Il 36enne aggredito nel Laos ritorna in Italia Fratello: «È in terapia sub-intensiva a Varese»

«Siamo arrivati in Italia, Luca è già ricoverato in ospedale a Varese». È una storia a lieto fine, quella di Gianluca Di Gioia, il 36enne originario di Caltavuturo avvelenato e rapinato il 24 agosto nel Laos, dove si trovava in vacanza. «È molto debilitato. È ancora ricoverato in reparto di terapia sub-intensiva, non si rende ancora conto di dove si trova e parla con molta fatica», spiega a MeridioNews il fratello Salvatore, che in questi giorni ha tenuto tutti costantemente aggiornati. Lo ha fatto soprattutto attraverso il gruppo Facebook creato appositamente dagli amici più intimi per aiutare la famiglia a sostenere il notevole costo delle cure mediche, al quale il ragazzo è stato sottoposto nella clinica privata del Bangkok Hospital di Udon Thani.

Sono tornati tutti e tre, i due fratelli e la madre, con la stessa compagnia che giorni fa aveva cercato di bloccare il loro rientro in Italia, nonostante l’immediato incasso dei centomila euro necessari e raccolti grazie alla solidarietà degli utenti: «Abbiamo comunque viaggiato con Emirates, era l’unica compagnia che accettava un barellato», dice il fratello, ancora perplesso per l’impedimento dei giorni precedenti che ha ritardato il rientro in Italia di Gianluca. «Il problema, forse, è che per ogni nazione toccata volevano soldi. Sempre e solo il dio denaro, sapevo già che tutto gira intorno a lui, ma prima avevo una visione sicuramente più ingenua, non potevo immaginare, prima di questi fatti, un’avidità così estrema. Che schifo».

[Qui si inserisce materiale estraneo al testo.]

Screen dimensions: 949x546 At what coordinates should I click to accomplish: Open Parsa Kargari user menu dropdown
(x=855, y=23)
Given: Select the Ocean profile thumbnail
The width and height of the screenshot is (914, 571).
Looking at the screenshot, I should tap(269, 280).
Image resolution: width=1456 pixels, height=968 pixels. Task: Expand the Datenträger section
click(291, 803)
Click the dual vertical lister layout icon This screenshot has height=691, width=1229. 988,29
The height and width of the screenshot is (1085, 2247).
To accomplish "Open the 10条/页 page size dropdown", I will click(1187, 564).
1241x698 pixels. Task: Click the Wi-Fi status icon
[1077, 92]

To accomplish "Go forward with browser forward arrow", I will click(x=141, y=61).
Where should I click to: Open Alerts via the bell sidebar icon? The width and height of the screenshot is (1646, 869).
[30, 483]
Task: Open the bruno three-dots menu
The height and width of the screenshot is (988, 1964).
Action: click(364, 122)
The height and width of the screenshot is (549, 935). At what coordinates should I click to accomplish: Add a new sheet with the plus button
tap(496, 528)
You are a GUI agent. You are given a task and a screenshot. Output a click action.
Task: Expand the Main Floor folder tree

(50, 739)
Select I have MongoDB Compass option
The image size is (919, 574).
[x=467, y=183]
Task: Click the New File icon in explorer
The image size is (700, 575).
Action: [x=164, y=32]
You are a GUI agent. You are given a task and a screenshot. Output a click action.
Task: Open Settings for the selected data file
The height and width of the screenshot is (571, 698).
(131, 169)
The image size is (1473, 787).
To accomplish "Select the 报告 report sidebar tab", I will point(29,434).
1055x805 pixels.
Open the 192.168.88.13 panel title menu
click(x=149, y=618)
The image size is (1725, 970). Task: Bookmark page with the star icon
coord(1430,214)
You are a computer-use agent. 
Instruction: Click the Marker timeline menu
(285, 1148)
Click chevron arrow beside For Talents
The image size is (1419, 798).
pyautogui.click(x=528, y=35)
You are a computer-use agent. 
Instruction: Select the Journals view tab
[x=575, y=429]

Sono parole amare, le sue. Ma si rabbuia solo per un attimo, Salvatore. La felicità per il rientro in Italia del fratello gli fa dimenticare qualsiasi cosa. E ad essere finalmente più serena non è solo la famiglia del giovane insegnante di inglese, ma anche gli oltre ottomila utenti del gruppo virtuale, che attraverso la piattaforma social hanno seguito con apprensione ogni aggiornamento sullo stato di salute di Gianluca. Dal coma farmacologico durato circa dieci giorni, sino al risveglio della scorsa settimana e il peggioramento a distanza di poche ore, a causa di una grave crisi respiratoria. Sono tutti rimasti col fiato sospeso, fino alla notizia della ripresa e del rientro di oggi. Adesso non resta che aspettare che il ragazzo, cosciente ma molto debole, si riprenda del tutto e provi a ricordare cosa è accaduto quel fatidico giovedì nel Laos, prima che gli agenti della polizia locale lo trovassero in fin di vita lungo la strada sotto la pioggia battente.